Ils commencent à en reparler pianissimo, en fin de négo, dans les couloirs ou du bout des lèvres, mais enfin, elle s’esquisse dans le brouillard : une réforme de la DGF. Le gouvernement a déjà bousculé un usage décennal : il a augmenté la dotation forfaitaire de 320 millions d’euros en loi de finances pour 2023, permettant à près de 90 % de communes de passer, pour des montants souvent très symboliques, dans le camp des non-perdants.
En retour, l’exécutif a eu droit à un simple signe de tête des élus locaux qui réclamaient pour beaucoup une indexation sur l’inflation. Or justement, à la surprise générale, des parlementaires ont voté en commission des lois une proposition de loi sur cette indexation qui pourrait être débattue à l’Assemblée nationale à partir du 4 mai prochain. Elle a même une toute petite chance d’être votée si elle est effectivement présentée dans les temps impartis à la niche parlementaire des élus communistes et si les députés LR la votent, comme certains députés de ce parti l’assurent.
Refaire frémir la DGF en agissant d’abord sur son montant, c’est déjà ranimer le débat sur son importance et l’assimiler à des préliminaires d’une réforme sur son fonctionnement. C’est d’ailleurs ce qu’ont souhaité les députés de la commission des lois le 12 avril dernier.
Verdissement de la DGF
Au sein du gouvernement, certains osent désormais formuler le vœu d’une réforme, jusqu’à présent très pieux, même quand Matignon l’avait impulsée en 2015 sous le gouvernement Valls pour finalement la torpiller un an plus tard. Christophe Béchu, ministre de la Transition écologique et de la Cohésion des territoires et ancien maire d’Angers ne cache plus sa volonté de remettre le chantier en route en intégrant des critères écologiques pour accélérer la transition.
Une DGF soumise à des objectifs verts, c’était encore une idée qui avait du mal à passer chez les élus locaux au congrès des maires d’il y a deux ans, mais qui pourrait donc trouver son chemin dans un avenir proche. Une proposition de « verdissement de la DGF » pourrait ainsi être intégrée à l’agenda des assises des finances publiques que souhaite organiser le ministre des Finances et de l’économie Bruno Le Maire avant l’été. On saura alors comment le gouvernement souhaite associer la DGF à la transition écologique. On peut imaginer au moins deux scénarios possibles. Soit cette DGF prendrait les allures d’une dotation incitative avec des bonus financés par l’Etat selon les orientations financières et budgétaires des bénéficiaires définies par exemple dans des budgets verts. Soit elle serait conditionnée à des objectifs écologiques financés dans une enveloppe fermée. Dans ce cas il y aura forcément des perdants. En revanche, on n’ose pas imaginer une option punitive consistant à baisser la DGF aux collectivités aux budgets plus bruns que verts.
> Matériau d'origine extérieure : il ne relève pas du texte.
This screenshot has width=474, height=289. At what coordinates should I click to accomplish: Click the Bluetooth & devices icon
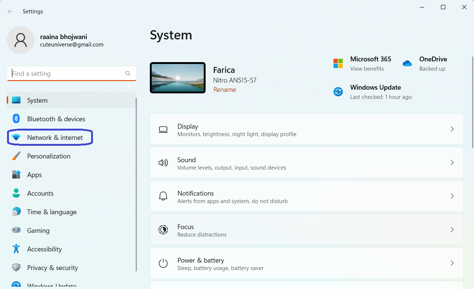(x=16, y=119)
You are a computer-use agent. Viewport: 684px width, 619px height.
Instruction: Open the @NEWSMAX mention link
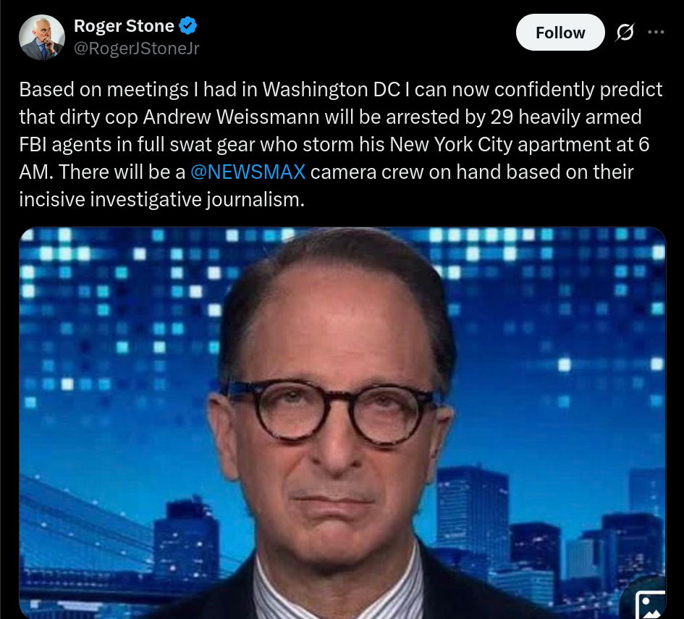pos(248,172)
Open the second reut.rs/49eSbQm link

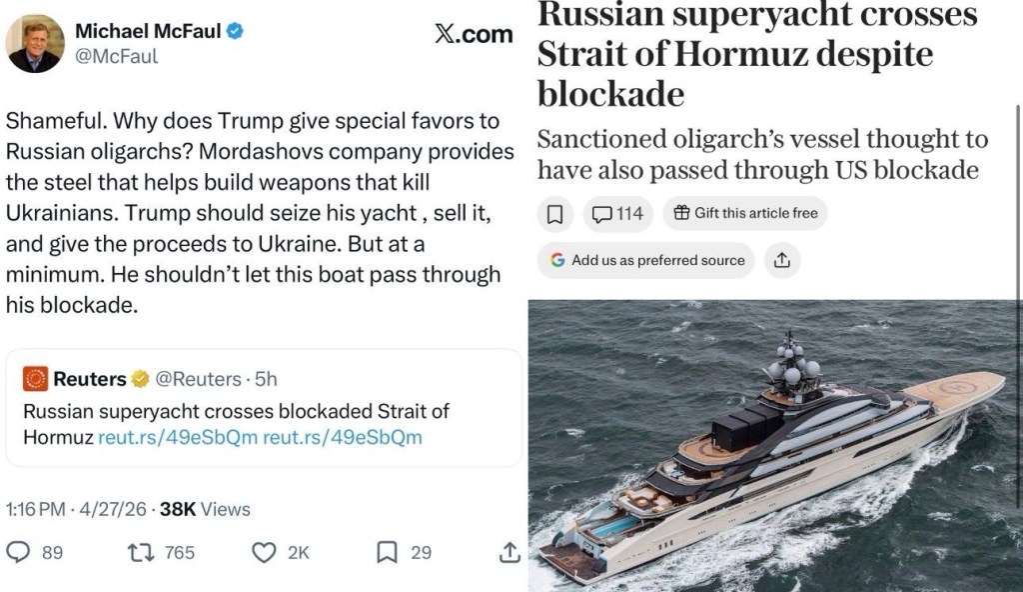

La menace n’est cependant pas nulle. Le pacte de stabilité présenté jeudi 20 avril à la presse prévoit une baisse des dépenses publiques de 4 points de PIB sur 5 ans. Bruno Le Maire a pour le moment visé les dépenses de l’Etat en imposant à tous les ministères une réduction de 5 % de leur budget pour l’an prochain et une baisse totale des dépenses de l’Etat de 0,8 % en moyenne par an hors inflation. Mais il a aussi ciblé les autres acteurs publics : » Nous venons de demander un effort à nos compatriotes avec la réforme des retraites, il est juste que les acteurs publics soient aussi mis à contribution » a-t-il glissé sans plus de précision. De là à imaginer que la carotte de la DGF verte se transforme en bâton de l’austérité…
Remise à plat ou procrastination ?
Avec ou sans couleur verte, la DGF ne va de toute façon pas pouvoir rester en l’état bien longtemps. La fin de la taxe d’habitation a entraîné un bouleversement des indicateurs de richesse qui déterminent les montants des dotations. Ils ont été gelés jusqu’à présent pour éviter un effondrement du système, mais cette situation ne peut être que transitoire.
Aussi, plutôt que d’échauffer les cerveaux de la direction générale des collectivités locales (DGCL), des associations d’élus ou des consultants en finances locales à reconstituer une nuée d’indicateurs au prix d’une complexification toujours plus grande du système, il est peut-être enfin venu le temps de remettre à plat la DGF dans ses principes et dans son fonctionnement. A moins qu’une fois encore la procrastination l’emporte, encouragée par une campagne des élections sénatoriales du 24 septembre prochain peu propice aux renversements de tables.